This repository provides tools for substrait
Create and activate your conda environment with python3.9:
conda create -y -n substrait_tools -c conda-forge python=3.9 openjdk
conda activate substrait_tools
pip install substrait-tools
prepare_tpch_data
Parquet data written to /Users/richardtia/substrait-tools/tpch_data
Example usage with SQL:
produce_substrait --producer IsthmusProducer --schema ./schema.sql --query "select * from lineitem" --validate --validator_overrides 1002
Validating plan: True
Validator override levels: [1002]
substrait plan written to: Isthmus_substrait.json
Example usage with Ibis:
produce_substrait --producer IbisProducer --schema ./tables.py --query_type ibis --ibis_expr expr=./expr.py --validate --validator_overrides 1002 2001 1
Validating plan: True
Validator override levels: [1002, 2001, 1]
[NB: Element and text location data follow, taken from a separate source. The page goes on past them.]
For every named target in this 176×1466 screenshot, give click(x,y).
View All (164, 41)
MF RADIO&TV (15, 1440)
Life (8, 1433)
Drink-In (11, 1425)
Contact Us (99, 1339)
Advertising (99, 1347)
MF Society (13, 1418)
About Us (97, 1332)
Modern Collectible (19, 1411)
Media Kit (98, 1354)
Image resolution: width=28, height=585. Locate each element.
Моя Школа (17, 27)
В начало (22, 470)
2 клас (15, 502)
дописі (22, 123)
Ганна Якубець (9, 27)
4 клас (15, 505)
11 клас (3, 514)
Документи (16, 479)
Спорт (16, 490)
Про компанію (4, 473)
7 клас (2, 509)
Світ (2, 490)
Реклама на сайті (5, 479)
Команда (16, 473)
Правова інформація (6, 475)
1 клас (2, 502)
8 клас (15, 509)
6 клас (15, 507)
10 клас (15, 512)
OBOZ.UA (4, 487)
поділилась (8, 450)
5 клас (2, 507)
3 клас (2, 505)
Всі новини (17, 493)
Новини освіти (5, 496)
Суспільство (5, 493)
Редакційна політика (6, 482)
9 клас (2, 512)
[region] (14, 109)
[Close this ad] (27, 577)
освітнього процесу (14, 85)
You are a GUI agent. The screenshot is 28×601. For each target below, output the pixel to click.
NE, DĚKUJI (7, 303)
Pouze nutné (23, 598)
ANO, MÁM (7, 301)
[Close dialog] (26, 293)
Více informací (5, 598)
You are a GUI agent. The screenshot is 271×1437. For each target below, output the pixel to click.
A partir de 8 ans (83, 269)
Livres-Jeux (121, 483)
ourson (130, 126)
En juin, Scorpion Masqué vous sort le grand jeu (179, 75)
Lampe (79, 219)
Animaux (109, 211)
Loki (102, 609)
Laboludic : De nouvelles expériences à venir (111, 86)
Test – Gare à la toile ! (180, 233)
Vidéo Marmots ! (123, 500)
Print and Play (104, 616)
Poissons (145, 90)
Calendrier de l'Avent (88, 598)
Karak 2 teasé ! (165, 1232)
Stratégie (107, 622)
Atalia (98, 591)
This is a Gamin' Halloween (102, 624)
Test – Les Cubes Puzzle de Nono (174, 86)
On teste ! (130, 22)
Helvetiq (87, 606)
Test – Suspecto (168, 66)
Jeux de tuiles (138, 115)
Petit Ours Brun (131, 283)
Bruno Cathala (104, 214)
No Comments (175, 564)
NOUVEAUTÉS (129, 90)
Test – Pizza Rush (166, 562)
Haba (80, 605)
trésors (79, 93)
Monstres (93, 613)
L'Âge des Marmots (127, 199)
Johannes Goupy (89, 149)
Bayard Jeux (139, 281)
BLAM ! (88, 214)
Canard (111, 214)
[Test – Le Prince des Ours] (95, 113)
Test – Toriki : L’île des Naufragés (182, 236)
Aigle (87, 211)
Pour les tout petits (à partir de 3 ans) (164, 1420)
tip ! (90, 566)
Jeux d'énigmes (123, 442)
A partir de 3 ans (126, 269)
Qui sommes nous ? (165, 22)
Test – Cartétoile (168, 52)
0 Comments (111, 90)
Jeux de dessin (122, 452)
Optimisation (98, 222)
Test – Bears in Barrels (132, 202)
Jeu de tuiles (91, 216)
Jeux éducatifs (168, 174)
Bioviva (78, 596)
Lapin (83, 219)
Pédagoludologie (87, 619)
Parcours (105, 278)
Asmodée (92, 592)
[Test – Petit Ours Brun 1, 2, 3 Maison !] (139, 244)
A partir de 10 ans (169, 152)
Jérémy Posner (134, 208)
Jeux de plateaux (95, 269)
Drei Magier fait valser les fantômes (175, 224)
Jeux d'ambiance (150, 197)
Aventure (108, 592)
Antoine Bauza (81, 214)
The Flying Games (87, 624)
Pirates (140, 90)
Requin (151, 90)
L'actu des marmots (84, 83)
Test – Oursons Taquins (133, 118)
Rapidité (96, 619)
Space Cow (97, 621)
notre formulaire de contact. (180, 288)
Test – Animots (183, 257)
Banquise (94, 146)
substrait plan written to: Ibis_substrait.json
Arguments:
--producer: Which substrait producer to generate the plan with.
--schema: SQL Schema. Each create table command should be on its own line.
--query: SQL query.
--ibis_expr: Ibis expression. Argument should passed as a key value pair with the ibis expression function name and the python file with the function definition (--ibis_expr test_expr=./expression.py
)
--validate: Default is false. If set, the plan will run against the substrait validator.
--validator_overrides: Bypass error codes found by the substrait validator. One or more integers separates by spaces.
Sample schemas:
SQL: schema.sql
CREATE TABLE lineitem(l_orderkey INTEGER NOT NULL, l_partkey INTEGER NOT NULL, l_suppkey INTEGER NOT NULL, l_linenumber INTEGER NOT NULL, l_quantity INTEGER NOT NULL, l_extendedprice DECIMAL(15,2) NOT NULL, l_discount DECIMAL(15,2) NOT NULL, l_tax DECIMAL(15,2) NOT NULL, l_returnflag VARCHAR NOT NULL, l_linestatus VARCHAR NOT NULL, l_shipdate DATE NOT NULL, l_commitdate DATE NOT NULL, l_receiptdate DATE NOT NULL, l_shipinstruct VARCHAR NOT NULL, l_shipmode VARCHAR NOT NULL, l_comment VARCHAR NOT NULL);
**Note: Each CREATE TABLE
command should be on its own line.
Ibis: ibis_schema.py
lineitem = ibis.table(
[
("l_orderkey", dt.int64),
("l_partkey", dt.int64),
("l_suppkey", dt.int64),
("l_linenumber", dt.int64),
("l_quantity", dt.Decimal(15, 2)),
("l_extendedprice", dt.Decimal(15, 2)),
("l_discount", dt.Decimal(15, 2)),
("l_tax", dt.Decimal(15, 2)),
("l_returnflag", dt.string),
("l_linestatus", dt.string),
("l_shipdate", dt.date),
("l_commitdate", dt.date),
("l_receiptdate", dt.date),
("l_shipinstruct", dt.string),
("l_shipmode", dt.string),
("l_comment", dt.string),
],
name="lineitem",
)
--schema ./ibis_schema.py
Sample ibis expression file:
expression.py
def expr(lineitem):
new_col = lineitem.l_tax.acos().name("ACOS_TAX")
return lineitem[new_col]
--query_type ibis --ibis_expr expr=./expression.py
**Note: The key name (expr
) should be the same as the function.
Example usage
consume_substrait --consumer DuckDBConsumer --substrait_plan ./Isthmus_substrait.json --table_file_pair lineitem=./lineitem.parquet region=./region.parquet
Arguments:
--consumer: Which substrait consumer to consume the plan with.
--substrait_plan: Json formatted substrait plan.
--table_file_pair: One or more table name and file pairings. Table name and file should be separated by an equal (=) sign.